- [WORKING DATA]

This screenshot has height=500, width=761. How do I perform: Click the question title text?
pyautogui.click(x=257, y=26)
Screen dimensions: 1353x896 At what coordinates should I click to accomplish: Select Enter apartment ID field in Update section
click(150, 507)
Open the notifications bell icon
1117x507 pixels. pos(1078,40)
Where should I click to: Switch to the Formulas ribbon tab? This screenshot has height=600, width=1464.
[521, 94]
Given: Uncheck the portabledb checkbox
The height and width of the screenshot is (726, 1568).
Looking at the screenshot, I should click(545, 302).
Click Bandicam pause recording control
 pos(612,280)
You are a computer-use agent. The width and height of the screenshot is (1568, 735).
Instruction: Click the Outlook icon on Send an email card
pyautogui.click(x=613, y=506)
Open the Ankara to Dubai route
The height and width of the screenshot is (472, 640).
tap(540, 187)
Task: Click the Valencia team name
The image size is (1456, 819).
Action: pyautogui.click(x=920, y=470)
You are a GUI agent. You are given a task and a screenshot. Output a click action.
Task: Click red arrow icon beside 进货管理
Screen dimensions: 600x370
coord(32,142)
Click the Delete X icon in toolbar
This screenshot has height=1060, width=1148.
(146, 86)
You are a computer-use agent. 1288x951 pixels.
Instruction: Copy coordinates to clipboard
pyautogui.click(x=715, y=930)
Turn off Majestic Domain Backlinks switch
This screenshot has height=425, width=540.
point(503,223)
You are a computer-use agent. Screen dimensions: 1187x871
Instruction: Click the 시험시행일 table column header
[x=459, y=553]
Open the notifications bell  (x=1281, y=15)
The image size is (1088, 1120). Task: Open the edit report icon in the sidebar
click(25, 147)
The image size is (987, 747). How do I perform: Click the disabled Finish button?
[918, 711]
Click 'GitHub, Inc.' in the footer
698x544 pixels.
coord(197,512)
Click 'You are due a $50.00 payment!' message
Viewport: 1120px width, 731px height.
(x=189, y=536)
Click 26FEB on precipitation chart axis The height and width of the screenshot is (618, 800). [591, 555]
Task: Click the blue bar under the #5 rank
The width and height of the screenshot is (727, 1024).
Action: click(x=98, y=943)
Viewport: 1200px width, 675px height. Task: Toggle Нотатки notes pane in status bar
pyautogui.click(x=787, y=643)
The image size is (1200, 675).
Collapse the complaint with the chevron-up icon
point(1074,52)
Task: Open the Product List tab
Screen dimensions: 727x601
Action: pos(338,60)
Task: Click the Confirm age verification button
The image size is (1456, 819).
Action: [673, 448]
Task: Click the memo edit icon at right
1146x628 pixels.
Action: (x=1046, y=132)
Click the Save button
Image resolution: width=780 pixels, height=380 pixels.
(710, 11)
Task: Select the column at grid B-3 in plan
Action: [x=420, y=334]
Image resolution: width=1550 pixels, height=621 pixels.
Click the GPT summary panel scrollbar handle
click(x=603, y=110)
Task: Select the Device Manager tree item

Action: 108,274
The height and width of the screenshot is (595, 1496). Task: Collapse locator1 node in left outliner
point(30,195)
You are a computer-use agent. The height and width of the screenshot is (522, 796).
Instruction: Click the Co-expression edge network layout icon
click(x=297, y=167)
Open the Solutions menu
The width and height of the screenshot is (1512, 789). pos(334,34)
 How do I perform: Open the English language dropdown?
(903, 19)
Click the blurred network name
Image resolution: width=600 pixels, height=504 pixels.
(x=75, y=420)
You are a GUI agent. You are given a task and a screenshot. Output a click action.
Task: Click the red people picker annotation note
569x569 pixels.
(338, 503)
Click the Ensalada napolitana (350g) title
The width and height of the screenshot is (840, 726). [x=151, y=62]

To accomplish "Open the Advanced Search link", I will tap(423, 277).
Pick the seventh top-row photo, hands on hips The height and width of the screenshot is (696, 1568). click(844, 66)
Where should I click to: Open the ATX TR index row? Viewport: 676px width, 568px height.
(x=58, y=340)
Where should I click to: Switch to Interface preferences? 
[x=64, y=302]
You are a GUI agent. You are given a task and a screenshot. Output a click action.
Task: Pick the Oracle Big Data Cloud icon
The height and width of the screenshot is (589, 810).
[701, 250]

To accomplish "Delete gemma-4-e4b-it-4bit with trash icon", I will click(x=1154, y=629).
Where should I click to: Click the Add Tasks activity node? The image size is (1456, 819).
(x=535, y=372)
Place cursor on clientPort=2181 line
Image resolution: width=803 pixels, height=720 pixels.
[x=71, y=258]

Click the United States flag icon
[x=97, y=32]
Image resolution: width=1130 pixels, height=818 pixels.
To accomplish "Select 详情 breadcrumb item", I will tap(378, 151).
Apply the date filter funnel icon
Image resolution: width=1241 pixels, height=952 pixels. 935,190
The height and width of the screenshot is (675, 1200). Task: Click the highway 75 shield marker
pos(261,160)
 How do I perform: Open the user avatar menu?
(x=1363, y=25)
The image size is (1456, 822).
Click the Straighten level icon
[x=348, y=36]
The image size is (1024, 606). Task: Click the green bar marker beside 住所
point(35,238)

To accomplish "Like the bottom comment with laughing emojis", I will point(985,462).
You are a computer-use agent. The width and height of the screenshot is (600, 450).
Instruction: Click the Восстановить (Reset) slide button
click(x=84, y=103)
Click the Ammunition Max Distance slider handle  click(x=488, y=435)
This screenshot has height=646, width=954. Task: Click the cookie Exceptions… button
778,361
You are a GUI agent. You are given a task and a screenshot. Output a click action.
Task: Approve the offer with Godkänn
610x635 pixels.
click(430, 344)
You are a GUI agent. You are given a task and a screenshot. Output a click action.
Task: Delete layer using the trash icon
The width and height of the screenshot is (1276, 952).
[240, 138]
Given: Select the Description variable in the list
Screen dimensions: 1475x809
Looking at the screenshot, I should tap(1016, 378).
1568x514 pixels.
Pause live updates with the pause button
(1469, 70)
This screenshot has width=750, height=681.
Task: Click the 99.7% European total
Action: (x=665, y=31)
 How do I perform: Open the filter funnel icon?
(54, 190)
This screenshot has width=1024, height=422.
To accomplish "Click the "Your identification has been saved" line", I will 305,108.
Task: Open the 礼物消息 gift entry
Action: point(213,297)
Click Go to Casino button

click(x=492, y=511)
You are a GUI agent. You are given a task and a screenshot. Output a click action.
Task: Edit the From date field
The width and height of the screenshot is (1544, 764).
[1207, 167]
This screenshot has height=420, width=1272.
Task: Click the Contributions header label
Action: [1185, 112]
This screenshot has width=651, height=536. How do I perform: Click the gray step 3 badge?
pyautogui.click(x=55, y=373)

- [STATED PROBLEM] Reproduce all of the rows above verbatim, without changing a single character.

- [RESULT]
This screenshot has height=500, width=761. How do I perform: Click the question title text?
pyautogui.click(x=257, y=26)
Screen dimensions: 1353x896 At what coordinates should I click to accomplish: Select Enter apartment ID field in Update section
click(150, 507)
Open the notifications bell icon
1117x507 pixels. pos(1078,40)
Where should I click to: Switch to the Formulas ribbon tab? This screenshot has height=600, width=1464.
[521, 94]
Given: Uncheck the portabledb checkbox
The height and width of the screenshot is (726, 1568).
Looking at the screenshot, I should click(545, 302).
Click Bandicam pause recording control
 pos(612,280)
You are a computer-use agent. The width and height of the screenshot is (1568, 735).
Instruction: Click the Outlook icon on Send an email card
pyautogui.click(x=613, y=506)
Open the Ankara to Dubai route
The height and width of the screenshot is (472, 640).
tap(540, 187)
Task: Click the Valencia team name
The image size is (1456, 819).
Action: pyautogui.click(x=920, y=470)
You are a GUI agent. You are given a task and a screenshot. Output a click action.
Task: Click red arrow icon beside 进货管理
Screen dimensions: 600x370
coord(32,142)
Click the Delete X icon in toolbar
This screenshot has height=1060, width=1148.
(146, 86)
You are a computer-use agent. 1288x951 pixels.
Instruction: Copy coordinates to clipboard
pyautogui.click(x=715, y=930)
Turn off Majestic Domain Backlinks switch
This screenshot has height=425, width=540.
point(503,223)
You are a computer-use agent. Screen dimensions: 1187x871
Instruction: Click the 시험시행일 table column header
[x=459, y=553]
Open the notifications bell  (x=1281, y=15)
The image size is (1088, 1120). Task: Open the edit report icon in the sidebar
click(25, 147)
The image size is (987, 747). How do I perform: Click the disabled Finish button?
[918, 711]
Click 'GitHub, Inc.' in the footer
698x544 pixels.
coord(197,512)
Click 'You are due a $50.00 payment!' message
Viewport: 1120px width, 731px height.
(x=189, y=536)
Click 26FEB on precipitation chart axis The height and width of the screenshot is (618, 800). [591, 555]
Task: Click the blue bar under the #5 rank
The width and height of the screenshot is (727, 1024).
Action: click(x=98, y=943)
Viewport: 1200px width, 675px height. Task: Toggle Нотатки notes pane in status bar
pyautogui.click(x=787, y=643)
The image size is (1200, 675).
Collapse the complaint with the chevron-up icon
point(1074,52)
Task: Open the Product List tab
Screen dimensions: 727x601
Action: pos(338,60)
Task: Click the Confirm age verification button
The image size is (1456, 819).
Action: [673, 448]
Task: Click the memo edit icon at right
1146x628 pixels.
Action: (x=1046, y=132)
Click the Save button
Image resolution: width=780 pixels, height=380 pixels.
(710, 11)
Task: Select the column at grid B-3 in plan
Action: [x=420, y=334]
Image resolution: width=1550 pixels, height=621 pixels.
Click the GPT summary panel scrollbar handle
click(x=603, y=110)
Task: Select the Device Manager tree item

Action: 108,274
The height and width of the screenshot is (595, 1496). Task: Collapse locator1 node in left outliner
point(30,195)
You are a computer-use agent. The height and width of the screenshot is (522, 796).
Instruction: Click the Co-expression edge network layout icon
click(x=297, y=167)
Open the Solutions menu
The width and height of the screenshot is (1512, 789). pos(334,34)
 How do I perform: Open the English language dropdown?
(903, 19)
Click the blurred network name
Image resolution: width=600 pixels, height=504 pixels.
(x=75, y=420)
You are a GUI agent. You are given a task and a screenshot. Output a click action.
Task: Click the red people picker annotation note
569x569 pixels.
(338, 503)
Click the Ensalada napolitana (350g) title
The width and height of the screenshot is (840, 726). [x=151, y=62]

To accomplish "Open the Advanced Search link", I will tap(423, 277).
Pick the seventh top-row photo, hands on hips The height and width of the screenshot is (696, 1568). click(844, 66)
Where should I click to: Open the ATX TR index row? Viewport: 676px width, 568px height.
(x=58, y=340)
Where should I click to: Switch to Interface preferences? 
[x=64, y=302]
You are a GUI agent. You are given a task and a screenshot. Output a click action.
Task: Pick the Oracle Big Data Cloud icon
The height and width of the screenshot is (589, 810).
[701, 250]

To accomplish "Delete gemma-4-e4b-it-4bit with trash icon", I will click(x=1154, y=629).
Where should I click to: Click the Add Tasks activity node? The image size is (1456, 819).
(x=535, y=372)
Place cursor on clientPort=2181 line
Image resolution: width=803 pixels, height=720 pixels.
[x=71, y=258]

Click the United States flag icon
[x=97, y=32]
Image resolution: width=1130 pixels, height=818 pixels.
To accomplish "Select 详情 breadcrumb item", I will tap(378, 151).
Apply the date filter funnel icon
Image resolution: width=1241 pixels, height=952 pixels. 935,190
The height and width of the screenshot is (675, 1200). Task: Click the highway 75 shield marker
pos(261,160)
 How do I perform: Open the user avatar menu?
(x=1363, y=25)
The image size is (1456, 822).
Click the Straighten level icon
[x=348, y=36]
The image size is (1024, 606). Task: Click the green bar marker beside 住所
point(35,238)

To accomplish "Like the bottom comment with laughing emojis", I will point(985,462).
You are a computer-use agent. The width and height of the screenshot is (600, 450).
Instruction: Click the Восстановить (Reset) slide button
click(x=84, y=103)
Click the Ammunition Max Distance slider handle  click(x=488, y=435)
This screenshot has height=646, width=954. Task: Click the cookie Exceptions… button
778,361
You are a GUI agent. You are given a task and a screenshot. Output a click action.
Task: Approve the offer with Godkänn
610x635 pixels.
click(430, 344)
You are a GUI agent. You are given a task and a screenshot. Output a click action.
Task: Delete layer using the trash icon
The width and height of the screenshot is (1276, 952).
[240, 138]
Given: Select the Description variable in the list
Screen dimensions: 1475x809
Looking at the screenshot, I should tap(1016, 378).
1568x514 pixels.
Pause live updates with the pause button
(1469, 70)
This screenshot has width=750, height=681.
Task: Click the 99.7% European total
Action: (x=665, y=31)
 How do I perform: Open the filter funnel icon?
(54, 190)
This screenshot has width=1024, height=422.
To accomplish "Click the "Your identification has been saved" line", I will 305,108.
Task: Open the 礼物消息 gift entry
Action: point(213,297)
Click Go to Casino button

click(x=492, y=511)
You are a GUI agent. You are given a task and a screenshot. Output a click action.
Task: Edit the From date field
The width and height of the screenshot is (1544, 764).
[1207, 167]
This screenshot has height=420, width=1272.
Task: Click the Contributions header label
Action: [1185, 112]
This screenshot has width=651, height=536. How do I perform: Click the gray step 3 badge?
pyautogui.click(x=55, y=373)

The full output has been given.